Clark, at the time of the marriage disputed here, had already performed several marriage ceremonies, a number of them in churches in the Jackson area and the chapel at the Mississippi Agricultural Museum, although it was not clear which of these' weddings was performed before and after the wedding in controversy. On cross-examination, he estimated that he had performed twelve to fifteen marriage ceremonies before he conducted this one. The marriage ceremony he used was from the Abington Marriage Manual which he purchased at the Baptist Book Store in Jackson.
We are not unaware that the power of ULC ministers to perform marriage ceremonies has been litigated in at least three other states. New York rejects ULC ministers but under a statute far more restrictive than ours. See Rubino v. City of New York, 125 Misc.2d 936, 480 N.Y.S.2d 971 (1984); and Ravenal v. Ravenal, 72 Misc. 2d 100, 338 N.Y.S.2d 324 (1972). Virginia has done likewise. Cramer v. Commonwealth, 214 Va. 561, 202 S.E.2d 911 (1974).

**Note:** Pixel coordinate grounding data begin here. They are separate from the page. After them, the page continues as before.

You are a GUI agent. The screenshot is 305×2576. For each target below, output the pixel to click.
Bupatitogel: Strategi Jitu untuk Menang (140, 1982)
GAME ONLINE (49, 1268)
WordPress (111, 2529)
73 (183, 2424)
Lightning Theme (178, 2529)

North Carolina originally held a ULC officiated marriage void in the context of a prosecution for bigamy. State v. Lynch, 301 N.C. 479, 272 S.E.2d 349 (1980). The year after the Lynch decision, however, the North Carolina General Assembly passed an act which validated marriages performed by Universal Life Ministers prior to that date, unless they had already been invalidated by a court of competent jurisdiction. This curative statute is codified as N.C.G.S. § 51-1.1 (1984). See Fulton v. Vickery, 73 N.C.App. 382, 326 S.E.2d 354, 356-57 (1985).
The experience in other states in matters such as this is always of value. We find the North Carolina experience particularly intriguing. In the end, however, we are confronted with our own statute ultimate construction of which is our non-delegable duty. We confront this day no imperative that we establish some hard-edged line of demarcation prescribing minimum qualifications for one authorized to solemnize rites of matrimony under Section 93-1-17. Claude Clark is enough of a “spiritual leader”, and the Universal Life Church is enough of a “religious body” that, in the eyes of the law of this state, Cobert C. Blackwell and Nadine B. Fortenberry became husband and wife on November 8, 1984, and this is sufficient unto the day.

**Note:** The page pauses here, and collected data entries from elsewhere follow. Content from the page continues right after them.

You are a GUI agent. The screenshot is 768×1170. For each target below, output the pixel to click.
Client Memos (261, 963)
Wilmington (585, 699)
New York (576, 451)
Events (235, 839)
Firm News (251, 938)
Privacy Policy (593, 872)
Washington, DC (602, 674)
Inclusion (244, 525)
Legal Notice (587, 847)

The judgment of the Chancery Court is reversed and this matter is remanded for *1197further proceedings not inconsistent with this opinion.
REVERSED AND REMANDED
PRATHER, ANDERSON and ZUCCARO, JJ., concur. SULLIVAN, J., concurs in result only and specially concurs by separate written opinion. ROY NOBLE LEE, C.J., HAWKINS and DAN M. LEE, P.JJ., and GRIFFIN, J., dissent by separate ■written opinion.. Apparently Blackwell had seven brothers and sisters, each of whom is named in the will, to-wit: Mescal B. Wood, Inis B. Holmes, Mildred B. Henderson, Blanche B. Johnson, Mary Ella B. Magee, O.L. Blackwell, Jr., and LaRue H. Blackwell.